>>>
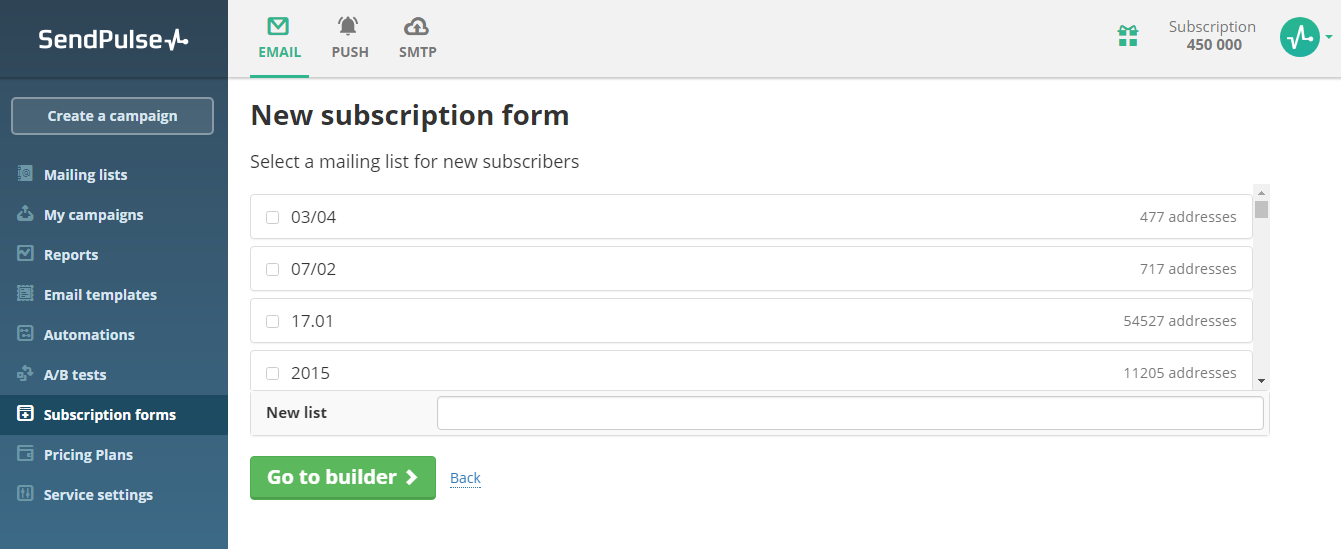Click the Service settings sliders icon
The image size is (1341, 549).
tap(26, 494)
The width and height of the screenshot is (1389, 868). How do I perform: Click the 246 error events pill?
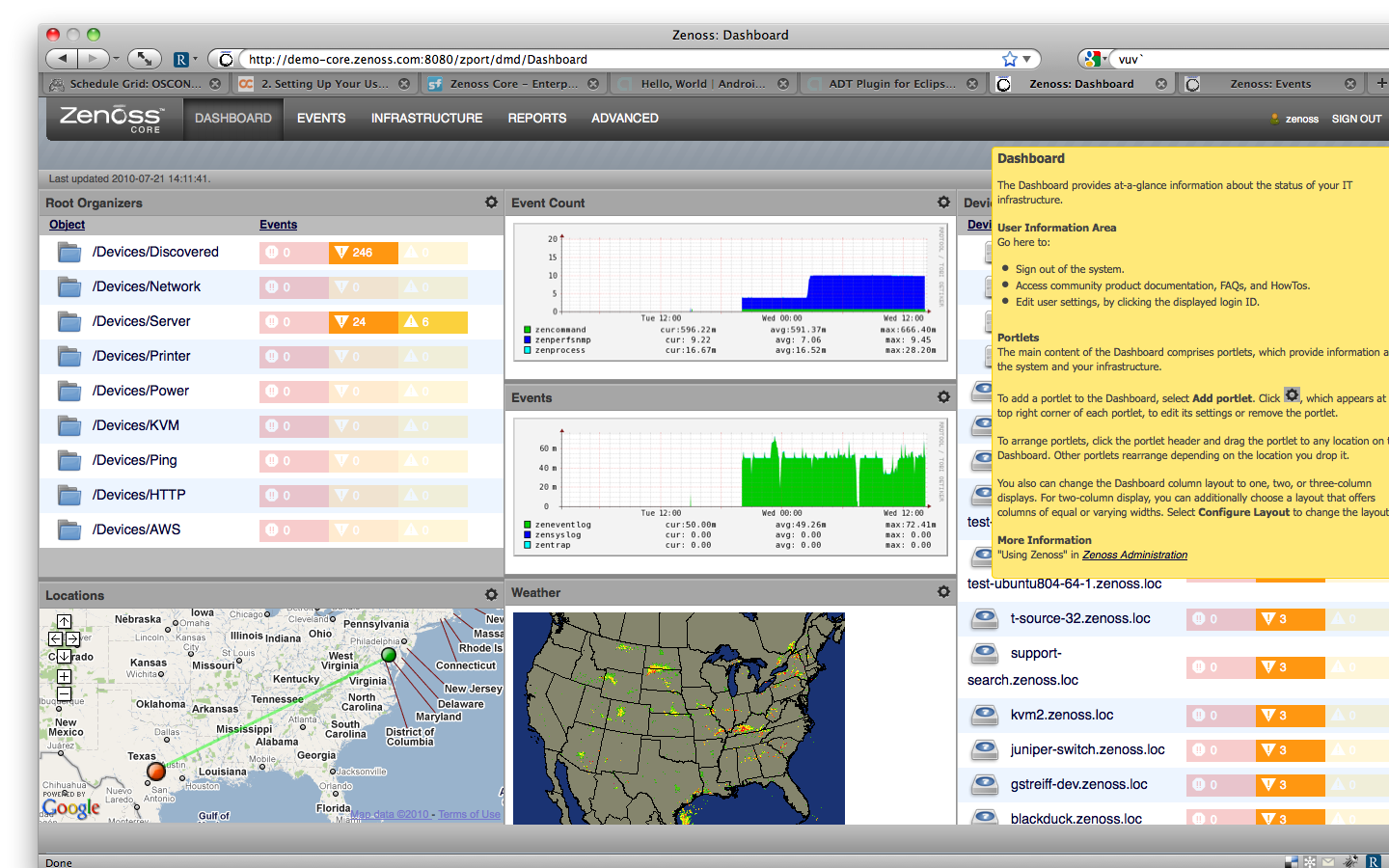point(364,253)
<<<
>>>
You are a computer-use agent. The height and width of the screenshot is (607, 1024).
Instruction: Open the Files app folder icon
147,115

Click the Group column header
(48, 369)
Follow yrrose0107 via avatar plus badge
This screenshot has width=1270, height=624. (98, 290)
<<<
>>>
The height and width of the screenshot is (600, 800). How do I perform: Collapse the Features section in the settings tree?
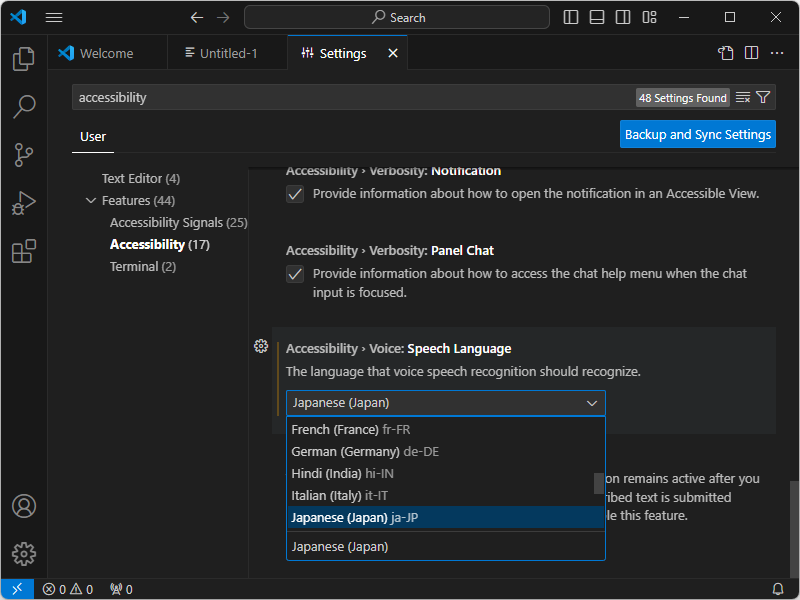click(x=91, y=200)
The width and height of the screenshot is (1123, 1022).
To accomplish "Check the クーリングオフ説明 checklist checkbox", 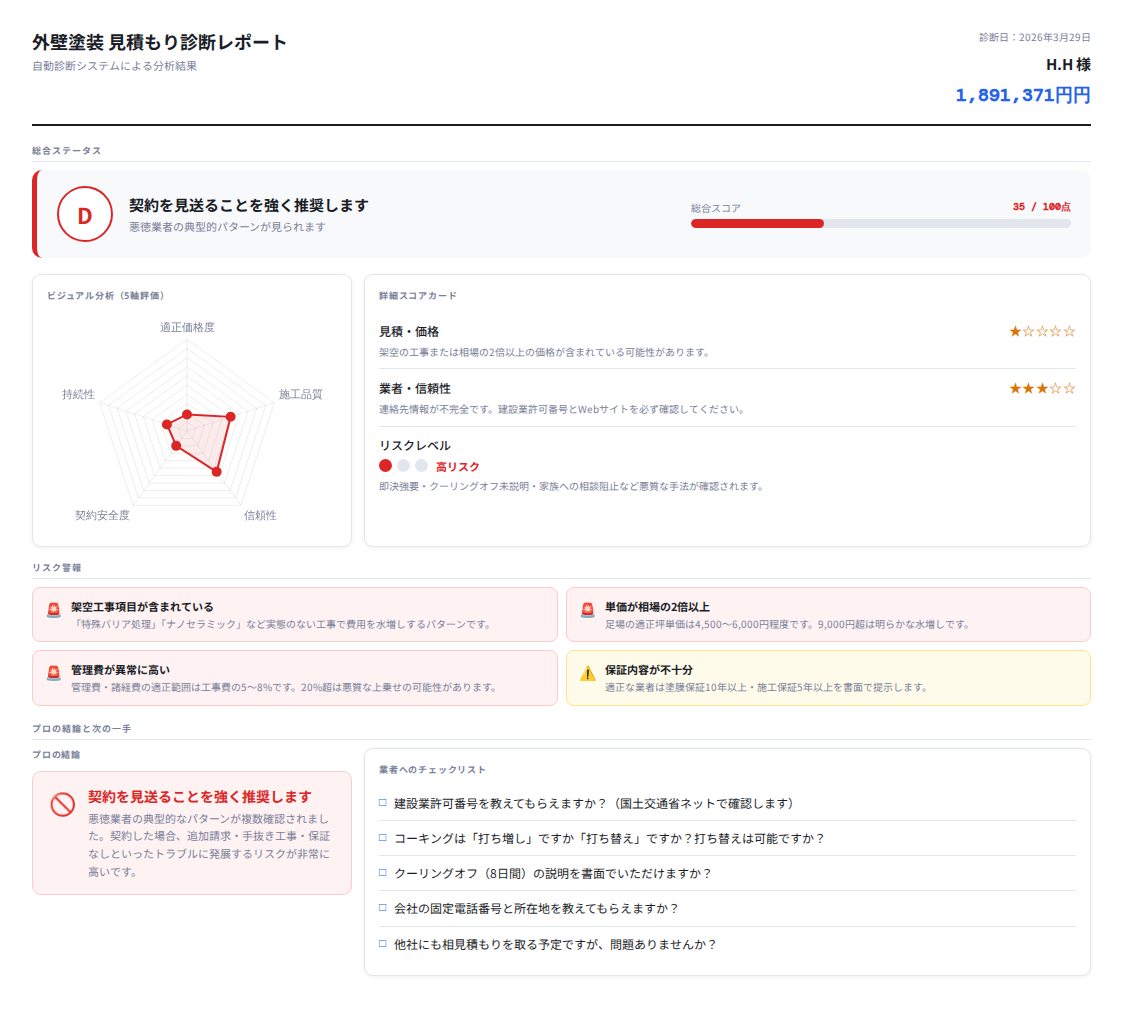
<<<
▶ **Task brief**
Reproduce everything from the line containing "Click the Service settings sliders icon" down to the line containing "point(364,253)", both of those lines included. Leave the pictures out of your answer.

▶ **Output for this exercise**
Click the Service settings sliders icon
The image size is (1341, 549).
tap(26, 494)
The width and height of the screenshot is (1389, 868). How do I perform: Click the 246 error events pill?
point(364,253)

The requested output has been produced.